HILLARY Clinton has described as “inexplicable and shameful” a decision by the UK government of Boris Johnson not to release a parliamentary report into Russian interference in British elections and particularly the 2016 referendum vote to quit the EU.
London has said the report will be published after the Dec. 12 general election. However, given the febrile atmosphere around one of the UK’s most bitterly-fought campaigns in a generation, it seems more than likely that one of the members of the all-party Intelligence and Security committee will leak the contents.
Meanwhile Johnson’s opponents will accuse him of covering up findings, which they will claim prove Moscow’s interference in the decisions of the British electorate. This would destroy his key argument that the Brexit vote was unequivocal and should be respected.
Clinton’s BBC interviews in which she launched her intervention are being hailed by politicians opposed to the country’s EU withdrawal. However, they choose to overlook the fact that Clinton’s own claims that Russian electoral interference caused her to lose the presidential battle to Donald Trump have been largely rejected by US investigators.
It has to be certain that Moscow seeks to promote overseas politicians whose policies they deem to best represent Russian interests. Around the world, Washington itself has done no less and has indeed been party to the overthrow of governments generally for their left-wing agenda. But the argument now, that the Kremlin has managed to have a decisive impact on elections in the world’s two leading democracies, is quite startling and deserves deep analysis.
If the Russians had found a way to actually manipulate the vote counts or hack electronic voting machines, then for sure this interference would be appalling. But that is not what Clinton and others are saying. Their accusation is that by distributing biased messages using hundreds of thousands of fake social media identities, Moscow has fooled electorates into voting the way they have. Given that companies spend billions on advertising in the hope that they will influence people to buy their products, this is superficially a reasonable argument.
But voters at election time are not acting as consumers. They are choosing politicians who best represent their views. A minority of electorates will always vote tribally. Power is generally won and lost by the “swing voters” who choose after examining the arguments. Moscow or any other outside country can try and peddle particular views but it is surely the case that voters already know the local issues. At best, foreign interference in campaigns will have a marginal impact.

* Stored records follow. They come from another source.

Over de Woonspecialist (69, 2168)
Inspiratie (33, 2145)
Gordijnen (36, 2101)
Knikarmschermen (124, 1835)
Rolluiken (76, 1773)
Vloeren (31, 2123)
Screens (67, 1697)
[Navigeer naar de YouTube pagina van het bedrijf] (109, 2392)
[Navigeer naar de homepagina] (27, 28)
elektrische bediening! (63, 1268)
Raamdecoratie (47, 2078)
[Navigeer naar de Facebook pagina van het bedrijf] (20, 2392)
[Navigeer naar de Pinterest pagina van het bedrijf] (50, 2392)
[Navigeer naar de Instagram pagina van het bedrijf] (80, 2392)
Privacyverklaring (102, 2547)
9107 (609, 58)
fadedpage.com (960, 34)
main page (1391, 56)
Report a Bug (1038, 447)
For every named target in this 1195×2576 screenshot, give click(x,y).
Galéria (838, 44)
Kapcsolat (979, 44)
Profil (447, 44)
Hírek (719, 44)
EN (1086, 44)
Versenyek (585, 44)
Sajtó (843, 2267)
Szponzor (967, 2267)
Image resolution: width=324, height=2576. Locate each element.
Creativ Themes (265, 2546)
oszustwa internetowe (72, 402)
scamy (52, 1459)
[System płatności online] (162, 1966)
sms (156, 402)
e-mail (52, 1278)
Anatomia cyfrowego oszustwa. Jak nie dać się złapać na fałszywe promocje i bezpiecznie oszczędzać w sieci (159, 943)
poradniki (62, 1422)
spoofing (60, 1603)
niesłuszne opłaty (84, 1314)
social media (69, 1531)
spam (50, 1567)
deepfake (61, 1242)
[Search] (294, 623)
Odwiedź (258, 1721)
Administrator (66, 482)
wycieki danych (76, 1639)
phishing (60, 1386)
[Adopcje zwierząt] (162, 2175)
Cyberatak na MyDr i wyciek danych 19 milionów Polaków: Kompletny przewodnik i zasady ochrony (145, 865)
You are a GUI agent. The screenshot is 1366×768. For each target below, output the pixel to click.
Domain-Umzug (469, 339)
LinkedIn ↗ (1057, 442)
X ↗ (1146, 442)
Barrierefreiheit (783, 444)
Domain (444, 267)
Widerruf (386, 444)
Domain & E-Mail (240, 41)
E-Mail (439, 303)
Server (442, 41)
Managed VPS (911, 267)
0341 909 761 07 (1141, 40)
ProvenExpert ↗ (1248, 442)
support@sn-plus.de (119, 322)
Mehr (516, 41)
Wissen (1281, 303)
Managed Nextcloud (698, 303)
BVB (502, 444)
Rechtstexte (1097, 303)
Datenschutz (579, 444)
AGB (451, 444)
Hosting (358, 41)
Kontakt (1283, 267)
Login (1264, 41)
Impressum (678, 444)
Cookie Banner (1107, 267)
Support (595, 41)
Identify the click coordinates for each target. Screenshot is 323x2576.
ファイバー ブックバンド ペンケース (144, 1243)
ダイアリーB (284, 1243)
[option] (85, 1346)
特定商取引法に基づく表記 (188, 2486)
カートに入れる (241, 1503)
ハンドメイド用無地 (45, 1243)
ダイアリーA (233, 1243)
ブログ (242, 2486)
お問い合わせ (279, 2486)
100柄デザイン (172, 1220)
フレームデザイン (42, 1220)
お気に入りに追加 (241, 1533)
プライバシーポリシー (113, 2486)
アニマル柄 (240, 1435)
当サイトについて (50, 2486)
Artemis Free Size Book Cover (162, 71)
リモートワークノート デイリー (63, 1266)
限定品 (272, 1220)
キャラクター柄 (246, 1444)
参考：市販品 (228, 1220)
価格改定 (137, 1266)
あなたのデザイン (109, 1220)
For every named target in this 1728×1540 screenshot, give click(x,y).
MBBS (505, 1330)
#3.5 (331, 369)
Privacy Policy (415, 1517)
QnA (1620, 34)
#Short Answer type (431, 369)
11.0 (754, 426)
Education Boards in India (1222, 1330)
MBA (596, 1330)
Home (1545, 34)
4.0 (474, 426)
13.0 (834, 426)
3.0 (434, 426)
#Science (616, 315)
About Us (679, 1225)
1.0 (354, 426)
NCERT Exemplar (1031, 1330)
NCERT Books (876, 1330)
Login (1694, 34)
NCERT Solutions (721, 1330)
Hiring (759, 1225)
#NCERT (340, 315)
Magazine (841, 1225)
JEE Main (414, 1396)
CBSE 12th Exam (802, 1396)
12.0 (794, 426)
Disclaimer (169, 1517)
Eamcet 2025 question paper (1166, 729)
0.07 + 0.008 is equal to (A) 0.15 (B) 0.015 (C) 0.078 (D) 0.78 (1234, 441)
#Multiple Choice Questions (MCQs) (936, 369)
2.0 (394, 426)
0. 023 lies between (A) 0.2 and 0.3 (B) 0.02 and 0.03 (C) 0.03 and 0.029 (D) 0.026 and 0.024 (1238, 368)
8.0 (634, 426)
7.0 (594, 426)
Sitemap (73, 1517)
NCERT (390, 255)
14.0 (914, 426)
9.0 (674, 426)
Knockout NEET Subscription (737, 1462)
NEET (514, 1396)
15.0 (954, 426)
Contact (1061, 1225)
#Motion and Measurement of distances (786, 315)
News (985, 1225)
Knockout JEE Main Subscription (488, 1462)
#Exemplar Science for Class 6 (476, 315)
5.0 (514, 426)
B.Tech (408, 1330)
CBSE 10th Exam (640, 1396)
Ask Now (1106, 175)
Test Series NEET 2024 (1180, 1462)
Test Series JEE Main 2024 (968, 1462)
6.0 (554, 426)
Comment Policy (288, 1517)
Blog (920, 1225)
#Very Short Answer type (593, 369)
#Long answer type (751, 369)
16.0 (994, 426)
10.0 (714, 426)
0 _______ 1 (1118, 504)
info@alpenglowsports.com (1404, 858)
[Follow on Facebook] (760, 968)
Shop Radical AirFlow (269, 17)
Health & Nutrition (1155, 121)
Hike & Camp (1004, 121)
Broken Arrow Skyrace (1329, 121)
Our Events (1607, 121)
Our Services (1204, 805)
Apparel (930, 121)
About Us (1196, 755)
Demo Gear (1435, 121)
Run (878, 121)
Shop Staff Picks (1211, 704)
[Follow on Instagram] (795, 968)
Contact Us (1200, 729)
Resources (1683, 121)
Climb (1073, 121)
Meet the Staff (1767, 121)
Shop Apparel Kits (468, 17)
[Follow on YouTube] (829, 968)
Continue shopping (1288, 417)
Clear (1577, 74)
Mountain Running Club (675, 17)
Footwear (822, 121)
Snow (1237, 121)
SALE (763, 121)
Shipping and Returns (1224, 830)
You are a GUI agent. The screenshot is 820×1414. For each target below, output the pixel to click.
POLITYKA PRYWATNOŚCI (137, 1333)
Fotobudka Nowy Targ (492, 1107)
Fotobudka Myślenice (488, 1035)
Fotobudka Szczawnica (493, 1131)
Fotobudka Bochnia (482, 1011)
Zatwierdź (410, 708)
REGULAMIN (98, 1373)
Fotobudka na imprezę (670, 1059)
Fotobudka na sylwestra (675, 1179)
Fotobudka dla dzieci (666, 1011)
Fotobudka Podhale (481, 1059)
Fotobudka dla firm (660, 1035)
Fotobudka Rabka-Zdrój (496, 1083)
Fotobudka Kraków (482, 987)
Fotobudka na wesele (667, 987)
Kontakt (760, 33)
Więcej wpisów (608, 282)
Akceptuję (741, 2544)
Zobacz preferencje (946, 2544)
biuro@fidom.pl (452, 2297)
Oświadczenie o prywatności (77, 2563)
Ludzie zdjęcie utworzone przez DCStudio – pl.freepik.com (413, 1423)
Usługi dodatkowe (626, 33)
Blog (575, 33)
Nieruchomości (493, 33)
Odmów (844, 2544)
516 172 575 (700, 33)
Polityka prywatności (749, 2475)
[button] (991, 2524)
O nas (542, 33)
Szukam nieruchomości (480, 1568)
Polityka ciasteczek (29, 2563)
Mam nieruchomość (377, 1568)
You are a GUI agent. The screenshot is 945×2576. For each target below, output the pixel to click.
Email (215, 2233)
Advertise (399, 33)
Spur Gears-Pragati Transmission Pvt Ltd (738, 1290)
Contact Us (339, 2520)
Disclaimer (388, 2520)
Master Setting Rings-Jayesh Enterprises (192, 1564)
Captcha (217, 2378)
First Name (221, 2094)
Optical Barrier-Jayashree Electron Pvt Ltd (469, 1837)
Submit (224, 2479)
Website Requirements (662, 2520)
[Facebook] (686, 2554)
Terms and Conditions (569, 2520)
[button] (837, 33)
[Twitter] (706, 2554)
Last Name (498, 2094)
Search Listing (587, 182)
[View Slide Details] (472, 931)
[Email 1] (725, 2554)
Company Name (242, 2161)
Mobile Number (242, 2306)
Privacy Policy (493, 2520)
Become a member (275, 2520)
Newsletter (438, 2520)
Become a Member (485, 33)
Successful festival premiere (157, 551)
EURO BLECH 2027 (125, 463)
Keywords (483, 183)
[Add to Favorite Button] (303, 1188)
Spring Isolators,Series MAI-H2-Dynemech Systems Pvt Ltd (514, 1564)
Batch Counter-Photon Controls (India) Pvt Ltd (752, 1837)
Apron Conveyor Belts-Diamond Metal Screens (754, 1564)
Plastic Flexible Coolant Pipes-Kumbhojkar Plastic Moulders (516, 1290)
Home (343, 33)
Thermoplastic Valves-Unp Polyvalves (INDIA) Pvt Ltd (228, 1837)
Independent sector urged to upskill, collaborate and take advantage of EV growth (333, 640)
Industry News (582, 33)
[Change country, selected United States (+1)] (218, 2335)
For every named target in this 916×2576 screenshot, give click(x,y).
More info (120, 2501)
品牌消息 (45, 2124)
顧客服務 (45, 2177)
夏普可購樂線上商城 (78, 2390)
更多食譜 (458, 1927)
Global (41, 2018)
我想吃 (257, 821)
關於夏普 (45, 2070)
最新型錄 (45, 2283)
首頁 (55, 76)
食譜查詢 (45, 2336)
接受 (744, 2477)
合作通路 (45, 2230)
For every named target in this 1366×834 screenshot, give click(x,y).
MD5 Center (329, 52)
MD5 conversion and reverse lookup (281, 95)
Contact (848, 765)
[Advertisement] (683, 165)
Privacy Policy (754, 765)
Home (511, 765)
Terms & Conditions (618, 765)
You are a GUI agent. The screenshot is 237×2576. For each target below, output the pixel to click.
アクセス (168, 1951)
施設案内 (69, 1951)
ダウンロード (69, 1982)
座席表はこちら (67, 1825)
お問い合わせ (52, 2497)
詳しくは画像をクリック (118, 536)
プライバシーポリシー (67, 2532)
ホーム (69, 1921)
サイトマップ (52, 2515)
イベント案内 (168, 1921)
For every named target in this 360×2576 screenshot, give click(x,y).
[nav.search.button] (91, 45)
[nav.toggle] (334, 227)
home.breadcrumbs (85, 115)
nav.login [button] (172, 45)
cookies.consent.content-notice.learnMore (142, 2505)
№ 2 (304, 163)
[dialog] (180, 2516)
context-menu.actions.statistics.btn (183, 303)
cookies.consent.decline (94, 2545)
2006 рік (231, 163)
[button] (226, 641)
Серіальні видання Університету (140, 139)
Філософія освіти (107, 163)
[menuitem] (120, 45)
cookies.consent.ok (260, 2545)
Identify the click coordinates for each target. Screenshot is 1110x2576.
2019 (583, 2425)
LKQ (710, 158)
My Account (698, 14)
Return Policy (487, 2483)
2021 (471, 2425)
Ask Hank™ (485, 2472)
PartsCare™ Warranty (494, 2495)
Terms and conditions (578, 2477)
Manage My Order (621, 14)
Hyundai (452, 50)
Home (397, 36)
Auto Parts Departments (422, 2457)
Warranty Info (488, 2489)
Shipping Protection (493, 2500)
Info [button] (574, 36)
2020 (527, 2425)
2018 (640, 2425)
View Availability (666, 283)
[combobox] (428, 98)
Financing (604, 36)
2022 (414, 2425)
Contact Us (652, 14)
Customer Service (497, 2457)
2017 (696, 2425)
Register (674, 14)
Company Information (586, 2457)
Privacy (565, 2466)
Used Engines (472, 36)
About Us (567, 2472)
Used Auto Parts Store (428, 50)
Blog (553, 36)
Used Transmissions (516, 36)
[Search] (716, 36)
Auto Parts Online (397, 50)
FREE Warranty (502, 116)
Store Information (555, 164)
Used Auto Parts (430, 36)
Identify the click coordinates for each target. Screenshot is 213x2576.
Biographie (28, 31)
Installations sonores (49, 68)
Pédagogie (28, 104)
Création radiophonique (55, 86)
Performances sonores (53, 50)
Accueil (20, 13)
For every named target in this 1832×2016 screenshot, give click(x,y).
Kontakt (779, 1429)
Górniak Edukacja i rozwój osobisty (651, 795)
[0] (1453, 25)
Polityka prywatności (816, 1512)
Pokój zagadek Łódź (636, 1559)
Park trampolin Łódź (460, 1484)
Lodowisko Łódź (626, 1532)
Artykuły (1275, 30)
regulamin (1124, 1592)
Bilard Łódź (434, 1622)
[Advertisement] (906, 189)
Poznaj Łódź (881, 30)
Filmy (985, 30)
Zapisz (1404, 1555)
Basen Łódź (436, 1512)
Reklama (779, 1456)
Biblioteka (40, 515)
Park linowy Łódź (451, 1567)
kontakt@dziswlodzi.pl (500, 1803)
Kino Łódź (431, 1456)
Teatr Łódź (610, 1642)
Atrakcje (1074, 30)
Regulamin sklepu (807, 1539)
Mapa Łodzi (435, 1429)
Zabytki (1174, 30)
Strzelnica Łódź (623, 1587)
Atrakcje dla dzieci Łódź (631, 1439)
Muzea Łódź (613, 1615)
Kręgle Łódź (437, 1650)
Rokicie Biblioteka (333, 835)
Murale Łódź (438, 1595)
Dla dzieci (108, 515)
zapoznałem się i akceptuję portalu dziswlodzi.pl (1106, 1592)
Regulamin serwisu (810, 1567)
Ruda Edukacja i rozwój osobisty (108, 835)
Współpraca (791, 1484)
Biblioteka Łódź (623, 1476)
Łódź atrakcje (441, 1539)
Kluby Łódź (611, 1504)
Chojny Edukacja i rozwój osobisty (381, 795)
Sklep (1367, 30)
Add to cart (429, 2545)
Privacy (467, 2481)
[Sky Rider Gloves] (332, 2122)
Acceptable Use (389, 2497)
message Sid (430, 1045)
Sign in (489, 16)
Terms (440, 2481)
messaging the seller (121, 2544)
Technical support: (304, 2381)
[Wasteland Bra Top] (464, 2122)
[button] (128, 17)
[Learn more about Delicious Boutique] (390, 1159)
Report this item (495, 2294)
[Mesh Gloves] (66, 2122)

The case advanced by Clinton and others is therefore extremely weak. But it does say a great deal about their own view of the electorates which have spurned them; Clinton herself described Trump supporters as a “basket of deplorables”. Her comments reflect the contempt in which the Western liberal elite holds voters who have rejected their long post-war hold on power. Unable to accept that the popular tide has turned against them, they choose to characterize their electorates as fools who have allowed themselves to be duped by malign, controlling foreign propaganda. Clinton, along with members of the British establishment dedicated to EU membership, cannot accept that they lost their arguments on their own terms. Instead they advance the fake view that the vote against them was somehow rigged.